#### [Stored data entries]
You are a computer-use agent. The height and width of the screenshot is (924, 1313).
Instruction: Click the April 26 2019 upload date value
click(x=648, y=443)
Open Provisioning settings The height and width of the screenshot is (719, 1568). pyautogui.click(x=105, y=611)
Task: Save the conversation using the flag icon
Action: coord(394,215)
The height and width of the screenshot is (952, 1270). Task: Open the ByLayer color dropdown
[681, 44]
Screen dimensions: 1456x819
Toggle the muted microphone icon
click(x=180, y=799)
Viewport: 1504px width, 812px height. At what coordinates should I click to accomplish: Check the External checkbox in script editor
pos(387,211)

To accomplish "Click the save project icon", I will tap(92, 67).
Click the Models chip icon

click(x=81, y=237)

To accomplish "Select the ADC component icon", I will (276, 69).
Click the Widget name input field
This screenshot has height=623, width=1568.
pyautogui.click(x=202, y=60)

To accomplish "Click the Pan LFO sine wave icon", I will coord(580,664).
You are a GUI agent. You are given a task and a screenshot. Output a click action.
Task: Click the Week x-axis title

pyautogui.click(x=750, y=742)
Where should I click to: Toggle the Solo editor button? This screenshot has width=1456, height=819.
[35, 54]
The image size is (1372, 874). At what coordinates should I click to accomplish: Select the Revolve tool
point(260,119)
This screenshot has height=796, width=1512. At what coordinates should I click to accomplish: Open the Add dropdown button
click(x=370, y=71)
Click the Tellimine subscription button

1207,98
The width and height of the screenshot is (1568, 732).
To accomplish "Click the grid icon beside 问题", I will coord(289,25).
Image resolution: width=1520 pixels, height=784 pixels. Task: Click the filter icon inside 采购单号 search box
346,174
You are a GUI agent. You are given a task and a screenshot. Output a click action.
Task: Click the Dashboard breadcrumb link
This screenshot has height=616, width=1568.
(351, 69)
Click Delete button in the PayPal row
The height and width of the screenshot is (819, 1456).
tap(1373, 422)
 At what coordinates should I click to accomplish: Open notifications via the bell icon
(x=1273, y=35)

#### [Task requirements]
All of the entries above should be written out verbatim.

#### [Answer to this problem]
You are a computer-use agent. The height and width of the screenshot is (924, 1313).
Instruction: Click the April 26 2019 upload date value
click(x=648, y=443)
Open Provisioning settings The height and width of the screenshot is (719, 1568). pyautogui.click(x=105, y=611)
Task: Save the conversation using the flag icon
Action: coord(394,215)
The height and width of the screenshot is (952, 1270). Task: Open the ByLayer color dropdown
[681, 44]
Screen dimensions: 1456x819
Toggle the muted microphone icon
click(x=180, y=799)
Viewport: 1504px width, 812px height. At what coordinates should I click to accomplish: Check the External checkbox in script editor
pos(387,211)

To accomplish "Click the save project icon", I will tap(92, 67).
Click the Models chip icon

click(x=81, y=237)

To accomplish "Select the ADC component icon", I will (276, 69).
Click the Widget name input field
This screenshot has height=623, width=1568.
pyautogui.click(x=202, y=60)

To accomplish "Click the Pan LFO sine wave icon", I will coord(580,664).
You are a GUI agent. You are given a task and a screenshot. Output a click action.
Task: Click the Week x-axis title

pyautogui.click(x=750, y=742)
Where should I click to: Toggle the Solo editor button? This screenshot has width=1456, height=819.
[35, 54]
The image size is (1372, 874). At what coordinates should I click to accomplish: Select the Revolve tool
point(260,119)
This screenshot has height=796, width=1512. At what coordinates should I click to accomplish: Open the Add dropdown button
click(x=370, y=71)
Click the Tellimine subscription button

1207,98
The width and height of the screenshot is (1568, 732).
To accomplish "Click the grid icon beside 问题", I will coord(289,25).
Image resolution: width=1520 pixels, height=784 pixels. Task: Click the filter icon inside 采购单号 search box
346,174
You are a GUI agent. You are given a task and a screenshot. Output a click action.
Task: Click the Dashboard breadcrumb link
This screenshot has height=616, width=1568.
(351, 69)
Click Delete button in the PayPal row
The height and width of the screenshot is (819, 1456).
tap(1373, 422)
 At what coordinates should I click to accomplish: Open notifications via the bell icon
(x=1273, y=35)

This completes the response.